__Provided entries__.
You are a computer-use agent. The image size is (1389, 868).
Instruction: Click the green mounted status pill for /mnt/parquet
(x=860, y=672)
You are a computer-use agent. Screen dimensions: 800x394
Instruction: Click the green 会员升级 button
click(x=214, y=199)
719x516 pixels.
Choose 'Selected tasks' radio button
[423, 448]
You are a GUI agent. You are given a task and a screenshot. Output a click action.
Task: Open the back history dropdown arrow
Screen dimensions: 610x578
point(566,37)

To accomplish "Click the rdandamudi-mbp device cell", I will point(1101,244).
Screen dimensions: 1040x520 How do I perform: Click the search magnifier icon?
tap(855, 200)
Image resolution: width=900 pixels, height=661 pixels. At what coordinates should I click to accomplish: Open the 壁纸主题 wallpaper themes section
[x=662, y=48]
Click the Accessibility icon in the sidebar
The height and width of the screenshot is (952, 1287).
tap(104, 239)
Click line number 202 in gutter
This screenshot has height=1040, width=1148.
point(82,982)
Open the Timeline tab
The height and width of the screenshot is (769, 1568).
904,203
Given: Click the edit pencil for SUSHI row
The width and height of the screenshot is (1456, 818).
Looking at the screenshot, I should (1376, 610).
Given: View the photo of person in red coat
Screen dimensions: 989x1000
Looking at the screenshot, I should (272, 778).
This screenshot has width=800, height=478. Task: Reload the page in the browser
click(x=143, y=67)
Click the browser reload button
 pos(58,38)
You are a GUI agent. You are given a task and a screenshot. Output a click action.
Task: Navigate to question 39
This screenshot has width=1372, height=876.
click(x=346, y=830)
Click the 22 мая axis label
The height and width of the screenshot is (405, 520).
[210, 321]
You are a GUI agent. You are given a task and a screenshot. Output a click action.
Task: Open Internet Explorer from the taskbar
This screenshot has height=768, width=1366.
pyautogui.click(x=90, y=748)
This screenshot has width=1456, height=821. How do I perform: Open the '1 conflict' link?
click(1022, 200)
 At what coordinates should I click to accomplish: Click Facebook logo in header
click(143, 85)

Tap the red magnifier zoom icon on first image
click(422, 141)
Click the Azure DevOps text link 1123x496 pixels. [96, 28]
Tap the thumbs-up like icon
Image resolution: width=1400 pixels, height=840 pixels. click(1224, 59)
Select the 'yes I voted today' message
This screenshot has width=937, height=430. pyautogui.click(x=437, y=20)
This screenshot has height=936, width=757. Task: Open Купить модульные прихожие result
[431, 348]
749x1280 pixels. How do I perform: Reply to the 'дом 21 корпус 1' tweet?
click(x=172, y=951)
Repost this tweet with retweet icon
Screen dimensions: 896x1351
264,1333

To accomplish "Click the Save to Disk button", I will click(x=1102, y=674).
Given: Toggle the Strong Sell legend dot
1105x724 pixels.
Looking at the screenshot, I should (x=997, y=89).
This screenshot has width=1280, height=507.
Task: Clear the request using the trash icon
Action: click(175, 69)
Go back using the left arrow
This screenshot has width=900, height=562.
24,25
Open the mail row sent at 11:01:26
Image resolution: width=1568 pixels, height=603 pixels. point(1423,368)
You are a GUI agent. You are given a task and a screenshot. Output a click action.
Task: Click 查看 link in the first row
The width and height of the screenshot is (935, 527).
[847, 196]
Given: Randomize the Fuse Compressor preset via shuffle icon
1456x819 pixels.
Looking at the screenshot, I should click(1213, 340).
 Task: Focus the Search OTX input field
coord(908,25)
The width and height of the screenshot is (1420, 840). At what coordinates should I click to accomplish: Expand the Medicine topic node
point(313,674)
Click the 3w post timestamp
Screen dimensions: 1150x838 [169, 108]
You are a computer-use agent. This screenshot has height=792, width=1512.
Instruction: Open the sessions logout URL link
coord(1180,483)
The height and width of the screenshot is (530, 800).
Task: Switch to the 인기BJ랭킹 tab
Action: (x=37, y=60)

__Exercise__. Update the material above by replacing every occurrence of "GUI agent" with "screen-control agent", and reproduce all of it with nothing else altered.

__Task solution__.
You are a computer-use agent. The image size is (1389, 868).
Instruction: Click the green mounted status pill for /mnt/parquet
(x=860, y=672)
You are a computer-use agent. Screen dimensions: 800x394
Instruction: Click the green 会员升级 button
click(x=214, y=199)
719x516 pixels.
Choose 'Selected tasks' radio button
[423, 448]
You are a screen-control agent. You are given a task and a screenshot. Output a click action.
Task: Open the back history dropdown arrow
Screen dimensions: 610x578
point(566,37)

To accomplish "Click the rdandamudi-mbp device cell", I will point(1101,244).
Screen dimensions: 1040x520 How do I perform: Click the search magnifier icon?
tap(855, 200)
Image resolution: width=900 pixels, height=661 pixels. At what coordinates should I click to accomplish: Open the 壁纸主题 wallpaper themes section
[x=662, y=48]
Click the Accessibility icon in the sidebar
The height and width of the screenshot is (952, 1287).
tap(104, 239)
Click line number 202 in gutter
This screenshot has height=1040, width=1148.
point(82,982)
Open the Timeline tab
The height and width of the screenshot is (769, 1568).
904,203
Given: Click the edit pencil for SUSHI row
The width and height of the screenshot is (1456, 818).
Looking at the screenshot, I should (1376, 610).
Given: View the photo of person in red coat
Screen dimensions: 989x1000
Looking at the screenshot, I should (272, 778).
This screenshot has width=800, height=478. Task: Reload the page in the browser
click(x=143, y=67)
Click the browser reload button
 pos(58,38)
You are a screen-control agent. You are given a task and a screenshot. Output a click action.
Task: Navigate to question 39
This screenshot has width=1372, height=876.
click(x=346, y=830)
Click the 22 мая axis label
The height and width of the screenshot is (405, 520).
[210, 321]
You are a screen-control agent. You are given a task and a screenshot. Output a click action.
Task: Open Internet Explorer from the taskbar
This screenshot has height=768, width=1366.
pyautogui.click(x=90, y=748)
This screenshot has width=1456, height=821. How do I perform: Open the '1 conflict' link?
click(1022, 200)
 At what coordinates should I click to accomplish: Click Facebook logo in header
click(143, 85)

Tap the red magnifier zoom icon on first image
click(422, 141)
Click the Azure DevOps text link 1123x496 pixels. [96, 28]
Tap the thumbs-up like icon
Image resolution: width=1400 pixels, height=840 pixels. click(1224, 59)
Select the 'yes I voted today' message
This screenshot has width=937, height=430. pyautogui.click(x=437, y=20)
This screenshot has height=936, width=757. Task: Open Купить модульные прихожие result
[431, 348]
749x1280 pixels. How do I perform: Reply to the 'дом 21 корпус 1' tweet?
click(x=172, y=951)
Repost this tweet with retweet icon
Screen dimensions: 896x1351
264,1333

To accomplish "Click the Save to Disk button", I will click(x=1102, y=674).
Given: Toggle the Strong Sell legend dot
1105x724 pixels.
Looking at the screenshot, I should (x=997, y=89).
This screenshot has width=1280, height=507.
Task: Clear the request using the trash icon
Action: click(175, 69)
Go back using the left arrow
This screenshot has width=900, height=562.
24,25
Open the mail row sent at 11:01:26
Image resolution: width=1568 pixels, height=603 pixels. point(1423,368)
You are a screen-control agent. You are given a task and a screenshot. Output a click action.
Task: Click 查看 link in the first row
The width and height of the screenshot is (935, 527).
[847, 196]
Given: Randomize the Fuse Compressor preset via shuffle icon
1456x819 pixels.
Looking at the screenshot, I should click(1213, 340).
 Task: Focus the Search OTX input field
coord(908,25)
The width and height of the screenshot is (1420, 840). At what coordinates should I click to accomplish: Expand the Medicine topic node
point(313,674)
Click the 3w post timestamp
Screen dimensions: 1150x838 [169, 108]
You are a computer-use agent. This screenshot has height=792, width=1512.
Instruction: Open the sessions logout URL link
coord(1180,483)
The height and width of the screenshot is (530, 800).
Task: Switch to the 인기BJ랭킹 tab
Action: (x=37, y=60)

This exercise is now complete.